Именно этим объясняется то, что русская литература и публицистика классического, «золотого века» старалась сформировать у читателей (особенно молодых) образ большой возвышенной любви, начисто лишенной какого-либо эротического звучания или оттенка. Век Мопассана и Флобера во Франции родил в России образ Женщины, главным достоинством которой была бы возможность «делить свои мысли до такой степени», чтобы с нею было возможно вместе читать и обсуждать «новые произведения». Умевший, по словам Н. А. Некрасова, «рассудку страсти подчинять» Н. А. Добролюбов, грезя о такой спутнице жизни, писал, что тогда «был бы счастлив и ничего не хотел боле… Увы, такой женщины нет». «Сознание полной бесплодности и вечной неосуществимости этого желания гнетет и мучит меня, наполняет тоской, злостью, завистью…»[1164]
Описывая, как сестры его учеников, к которым он вожделел, смотрят на него иронично и свысока, он мазохистски упрекал сам себя, что спит с проституткой, которую никогда не сможет полюбить, «потому что нельзя любить женщины, над которой осознаешь свое превосходство…»[1165].Отдав свои высокие «мечты, надежды, помышленья» отчизне в самом широком понимании этого слова, он добровольно (подобно монаху-аскету) оградил себя от нормальной чувственности, которую именовал «животными отношениями» и оценивал однозначно: «Все это грязно, жалко, меркантильно (?), недостойно человека»[1166]
.И Белинский, и Чернышевский, и Добролюбов, и те, кто окружал их и верил их слову, видели себя в честолюбивых одиноких мечтах красивыми, ловкими, благородными, спасающими падших женщин и показывающими всем остальным примеры нравственности. В своих сочинениях и критических оценках сочинений современников они исходили не из своего реального жизненного опыта (очень и очень ограниченного, если судить по оставшимся от них памятникам личного происхождения), а из воображаемых, надуманных образов. Вместо того чтобы способствовать развитию терпимости, освобождению (эмансипации) от навязанных православием строгих ограничений, они развили безуспешную внутреннюю борьбу, вылившуюся в осуждение и отрицание чувственности как чего-то «пошлого» и «недостойного». Любой из литературных критиков (а все названные выше революционеры-радикалы не брезговали этой сферой литературной деятельности) гневно ополчался на тех писателей и поэтов, которые робко или, напротив, настойчиво вводили эротическую тему в ткань повествования. «Неистовый Виссарион», например, взяв на себя ничем не обоснованную обязанность рассуждать с точки зрения воображаемого «невинного молодого мальчика», которого следует уберечь от соблазнов, неодобрительно отнесся к поэзии Александра Полежаева, откровенно бранил Боккаччо, а роман Поля де Кока назвал «гадким и подлым» произведением. Дмитрий Писарев искренне осуждал Г. Гейне за «легкое воззрение на женщин». Неприятие и нереализованность собственных сексуально-эротических влечений тех, кто стоял у истоков идеи социального освобождения в России, породили отношение к литературе как к «учительнице жизни». С тех пор и чуть ли не на целое столетие книги стали оцениваться критиками не по художественным, а по социально-педагогическим критериям.

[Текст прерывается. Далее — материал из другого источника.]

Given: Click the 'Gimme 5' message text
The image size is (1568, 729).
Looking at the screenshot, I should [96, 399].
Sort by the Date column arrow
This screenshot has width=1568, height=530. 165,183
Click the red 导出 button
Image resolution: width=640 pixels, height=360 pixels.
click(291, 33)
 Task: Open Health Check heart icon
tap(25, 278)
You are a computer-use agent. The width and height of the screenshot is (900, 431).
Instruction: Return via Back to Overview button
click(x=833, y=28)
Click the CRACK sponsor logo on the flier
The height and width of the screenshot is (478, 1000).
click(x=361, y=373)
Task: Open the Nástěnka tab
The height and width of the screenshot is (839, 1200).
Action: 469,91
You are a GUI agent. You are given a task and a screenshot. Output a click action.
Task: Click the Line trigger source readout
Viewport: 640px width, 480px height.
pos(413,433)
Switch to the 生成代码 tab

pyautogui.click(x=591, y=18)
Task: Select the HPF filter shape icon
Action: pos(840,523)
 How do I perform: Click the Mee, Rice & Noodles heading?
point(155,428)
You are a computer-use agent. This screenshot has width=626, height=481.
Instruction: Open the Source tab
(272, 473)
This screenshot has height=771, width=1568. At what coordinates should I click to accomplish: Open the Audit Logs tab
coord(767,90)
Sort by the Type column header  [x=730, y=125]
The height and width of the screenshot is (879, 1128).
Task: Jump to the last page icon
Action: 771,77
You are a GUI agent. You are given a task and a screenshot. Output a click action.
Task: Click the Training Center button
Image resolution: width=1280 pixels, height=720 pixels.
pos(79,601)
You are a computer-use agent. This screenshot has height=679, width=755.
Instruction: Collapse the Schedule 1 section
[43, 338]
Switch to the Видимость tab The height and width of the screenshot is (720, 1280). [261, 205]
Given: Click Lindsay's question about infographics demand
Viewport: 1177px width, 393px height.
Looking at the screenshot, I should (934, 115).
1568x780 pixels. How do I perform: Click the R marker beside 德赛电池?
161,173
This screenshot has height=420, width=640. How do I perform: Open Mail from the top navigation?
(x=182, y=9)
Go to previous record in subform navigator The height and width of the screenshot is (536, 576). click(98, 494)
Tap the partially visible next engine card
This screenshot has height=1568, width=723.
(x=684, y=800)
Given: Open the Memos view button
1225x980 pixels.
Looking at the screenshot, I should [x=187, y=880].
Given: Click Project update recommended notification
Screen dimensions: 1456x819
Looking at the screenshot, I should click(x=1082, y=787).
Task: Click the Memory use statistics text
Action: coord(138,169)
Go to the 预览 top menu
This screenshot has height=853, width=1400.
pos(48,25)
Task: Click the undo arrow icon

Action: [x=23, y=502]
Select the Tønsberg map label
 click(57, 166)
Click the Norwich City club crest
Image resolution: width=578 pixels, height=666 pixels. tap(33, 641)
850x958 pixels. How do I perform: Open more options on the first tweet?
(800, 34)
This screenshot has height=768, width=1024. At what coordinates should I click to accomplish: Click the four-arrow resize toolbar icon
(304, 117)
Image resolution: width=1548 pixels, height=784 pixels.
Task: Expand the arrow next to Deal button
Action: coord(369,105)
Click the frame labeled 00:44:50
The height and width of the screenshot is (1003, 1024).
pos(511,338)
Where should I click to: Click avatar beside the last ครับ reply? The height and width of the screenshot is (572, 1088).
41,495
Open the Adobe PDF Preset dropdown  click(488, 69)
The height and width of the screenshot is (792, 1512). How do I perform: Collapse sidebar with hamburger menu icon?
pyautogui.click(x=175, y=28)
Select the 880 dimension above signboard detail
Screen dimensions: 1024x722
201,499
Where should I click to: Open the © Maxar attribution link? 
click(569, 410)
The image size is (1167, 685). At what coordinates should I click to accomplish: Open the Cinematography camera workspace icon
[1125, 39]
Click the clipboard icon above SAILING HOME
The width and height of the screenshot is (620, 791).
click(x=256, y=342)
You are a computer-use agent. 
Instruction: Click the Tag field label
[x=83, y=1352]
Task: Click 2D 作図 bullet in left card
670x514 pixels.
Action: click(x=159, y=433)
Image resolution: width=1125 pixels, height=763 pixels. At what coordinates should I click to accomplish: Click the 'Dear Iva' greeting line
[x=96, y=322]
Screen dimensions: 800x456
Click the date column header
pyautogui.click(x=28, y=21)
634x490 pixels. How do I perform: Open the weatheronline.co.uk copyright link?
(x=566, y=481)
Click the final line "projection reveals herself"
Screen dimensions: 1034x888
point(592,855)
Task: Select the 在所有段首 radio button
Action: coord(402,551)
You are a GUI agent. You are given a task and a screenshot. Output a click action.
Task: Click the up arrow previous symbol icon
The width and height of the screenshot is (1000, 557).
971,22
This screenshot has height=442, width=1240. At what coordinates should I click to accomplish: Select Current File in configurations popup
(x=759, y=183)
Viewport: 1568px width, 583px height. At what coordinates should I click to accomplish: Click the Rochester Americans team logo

Подозрительно-настороженное отношение к сексуальности, унаследованное от прежних, православных идеологов радикалами-шестидесятниками (прочившими самих себя в мессии!), передалось как инфекционное заболевание их идейным последователям – народовольцам. Именно в 1870‐е, годы наибольшего распространения революционной народнической идеологии, психосексуальные трудности отдельных «критически мыслящих личностей» стали превращаться в идеологию. В то время как консервативно-религиозная критика неустанно осуждала эротизм за то, что он противоречил догматам веры, внемирскому аскетизму православия, у революционных демократов и народников (которые как раз начинали свою деятельность в 1860‐е годы) эротика не вписывалась в нормативный канон человека, призванного отдать все силы борьбе за освобождение трудового народа. В сравнении с этой великой общественной целью все индивидуальное, личное выглядело ничтожным. Тончайшая интимная лирика Афанасия Фета, Якова Полонского, Константина Случевского осталась вне разумения этих опаленных великой утопической идеей людей. Она казалась им пошлой, а уж между эротикой, «клубничкой» и порнографией они и вовсе не видели никаких различий. Художника или писателя, бравшегося в России второй половины XIX века за «скользкую» тему, ожидали, таким образом, яростные атаки не только «справа», но и «слева». Тем самым развитие высокого, рафинированного эротического искусства в России, а вместе с ним и соответствующей лексики, без которой секс и разговоры о нем выглядят действительно «низменными», «грязными», затормозилось на несколько десятилетий.